*WRITTEN EXERCISE*. Update the material from the line containing "Where should I" through the end, replacing "embed code" with "share link" and leaving everything else unchanged. Omit the pictures from your answer.

(Data entries)
-- start --

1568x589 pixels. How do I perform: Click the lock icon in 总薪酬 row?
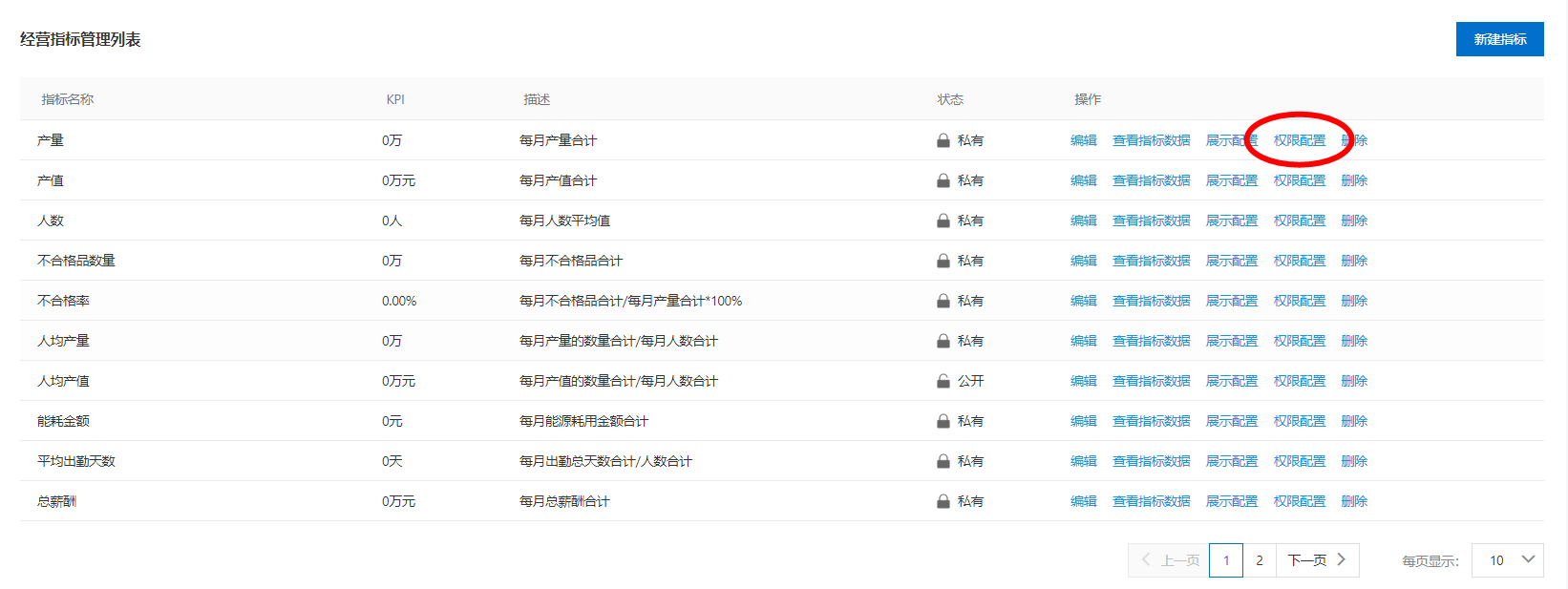[x=943, y=501]
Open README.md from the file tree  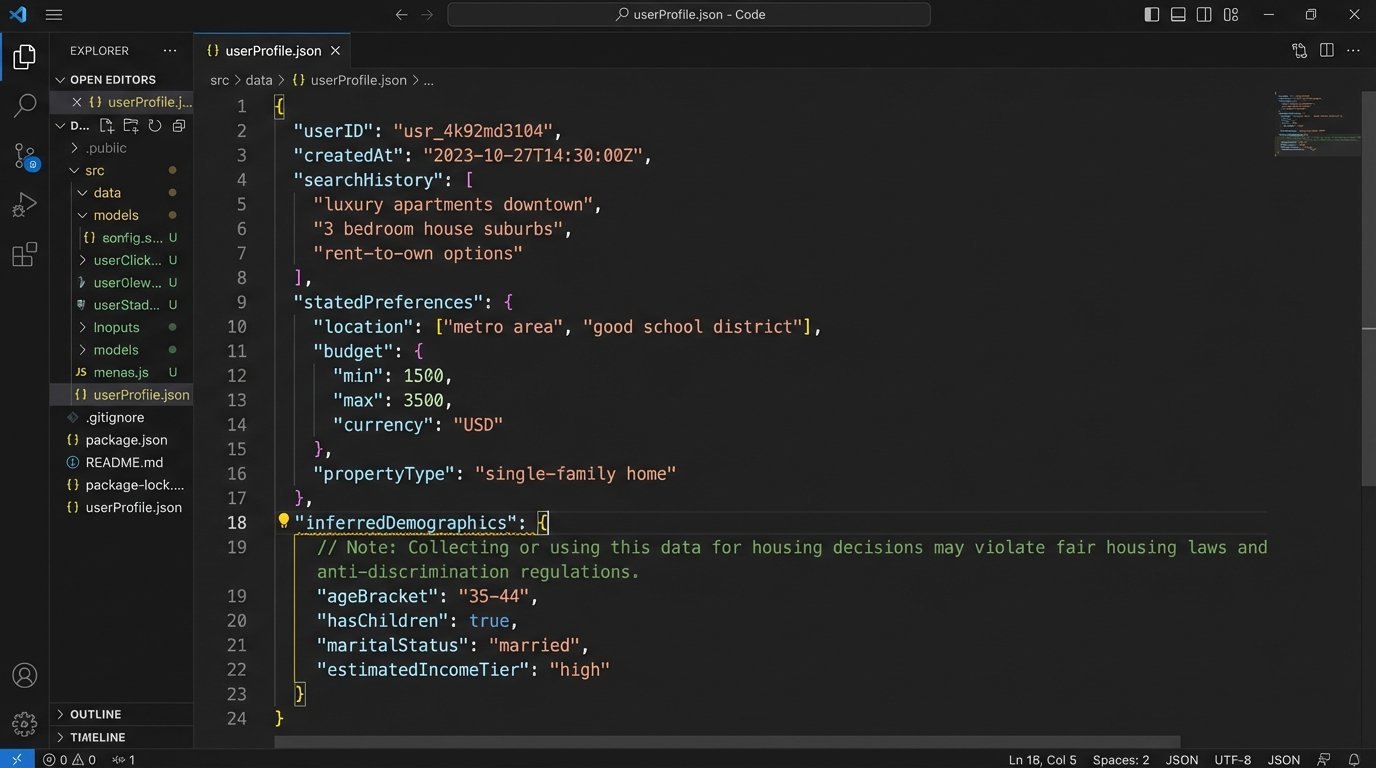[x=124, y=463]
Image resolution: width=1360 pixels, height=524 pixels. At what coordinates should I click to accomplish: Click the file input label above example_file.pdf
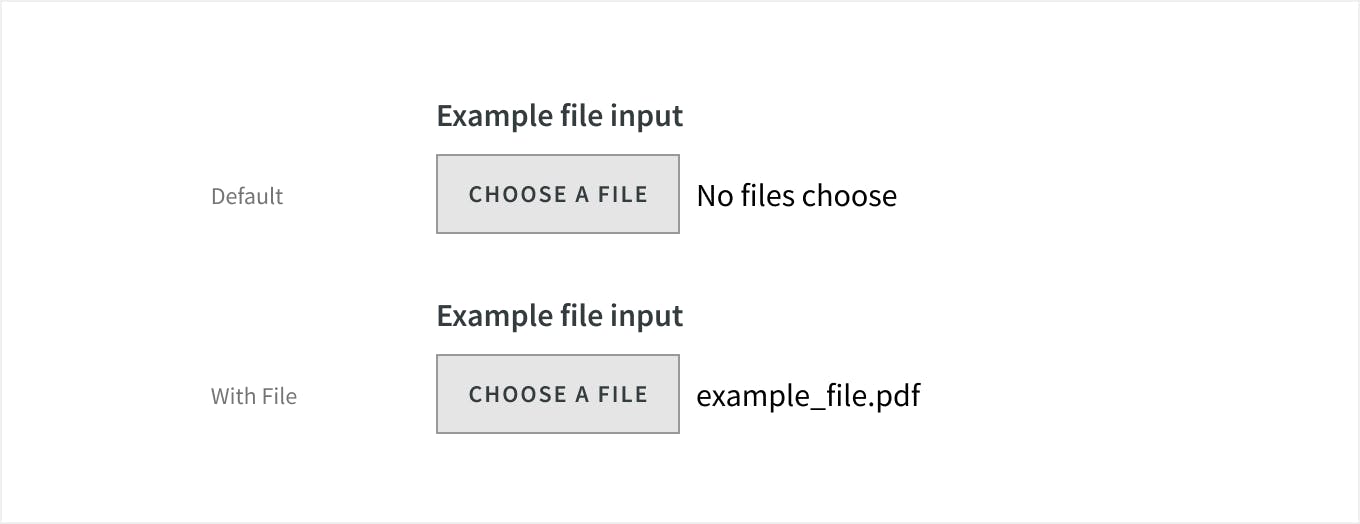pyautogui.click(x=560, y=316)
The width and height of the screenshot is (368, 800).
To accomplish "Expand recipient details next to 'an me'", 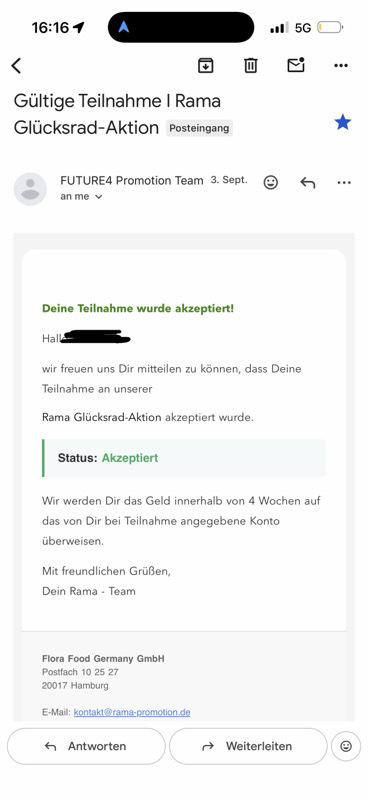I will [x=99, y=197].
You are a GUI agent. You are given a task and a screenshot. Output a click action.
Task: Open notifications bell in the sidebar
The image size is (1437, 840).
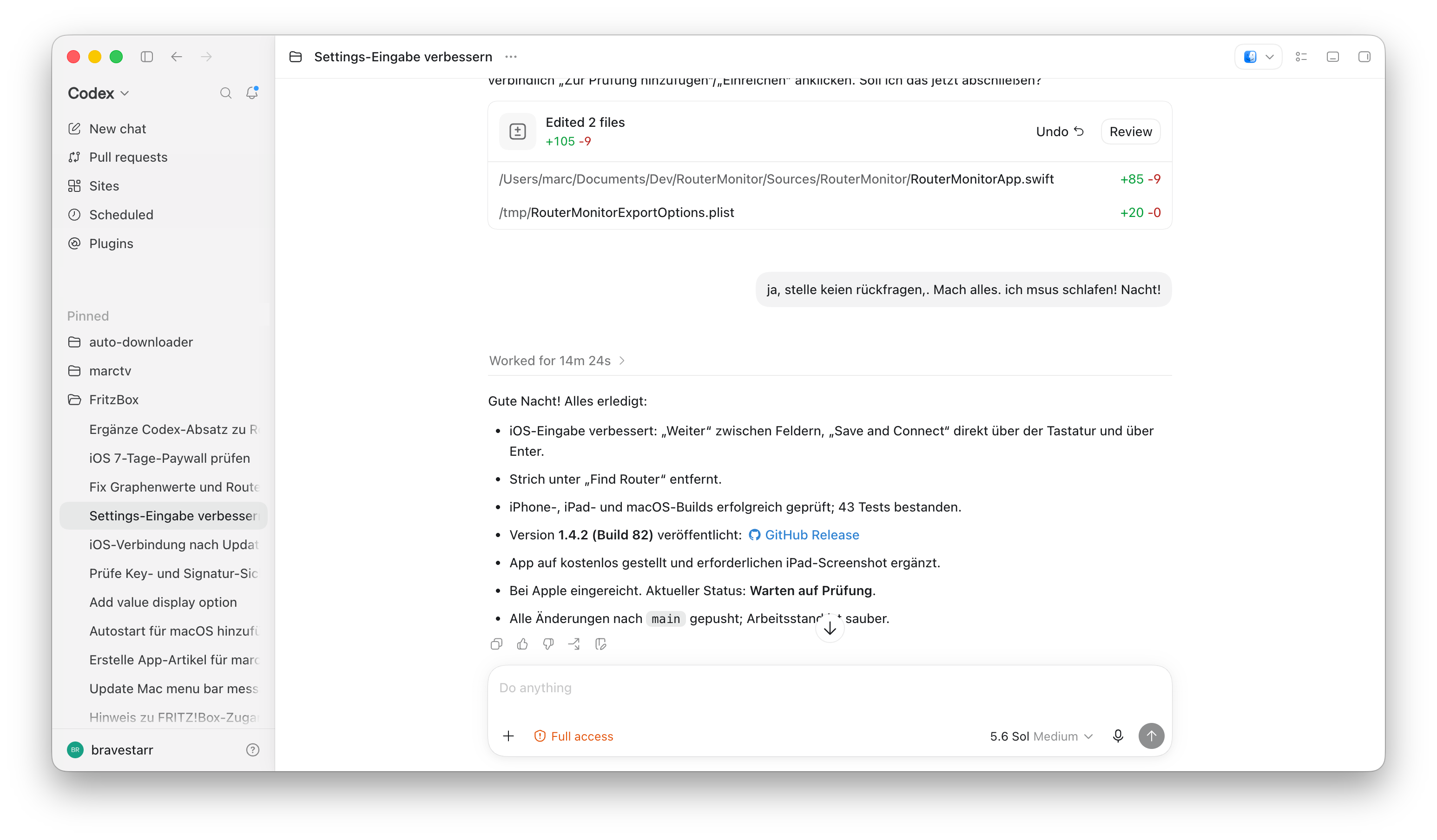(x=252, y=92)
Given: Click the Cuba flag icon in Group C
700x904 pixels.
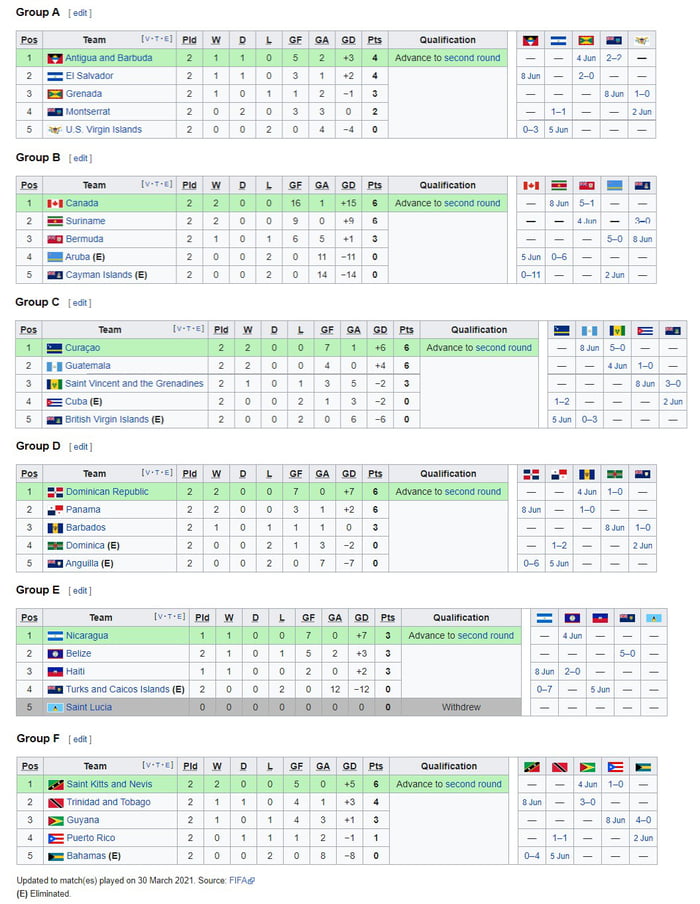Looking at the screenshot, I should (56, 401).
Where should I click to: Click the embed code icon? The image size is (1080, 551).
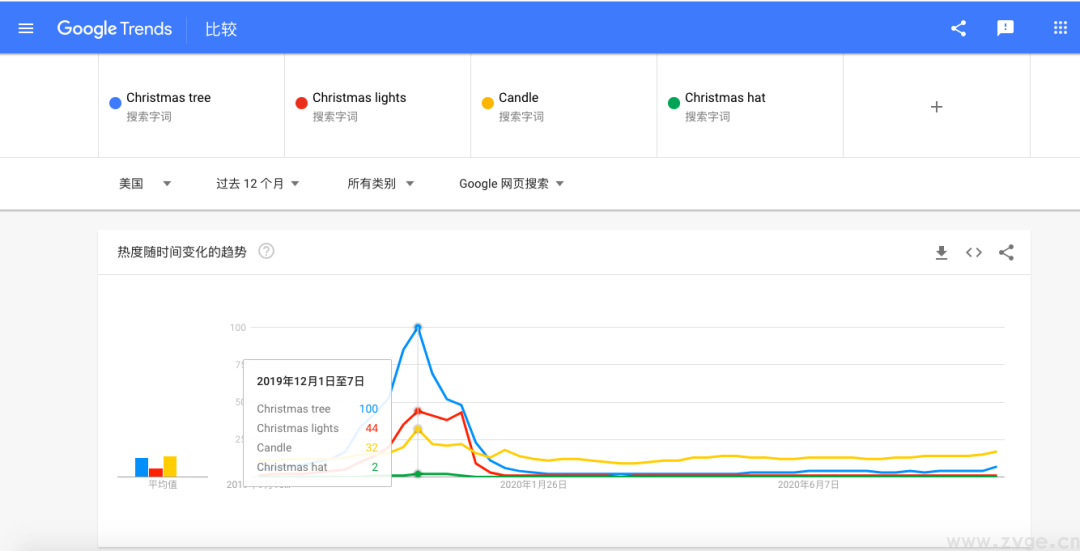point(974,253)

-- end --

*RESULT OF THE EXERCISE*.
Where should I click to: Click the share link icon? The image size is (1080, 551).
point(974,253)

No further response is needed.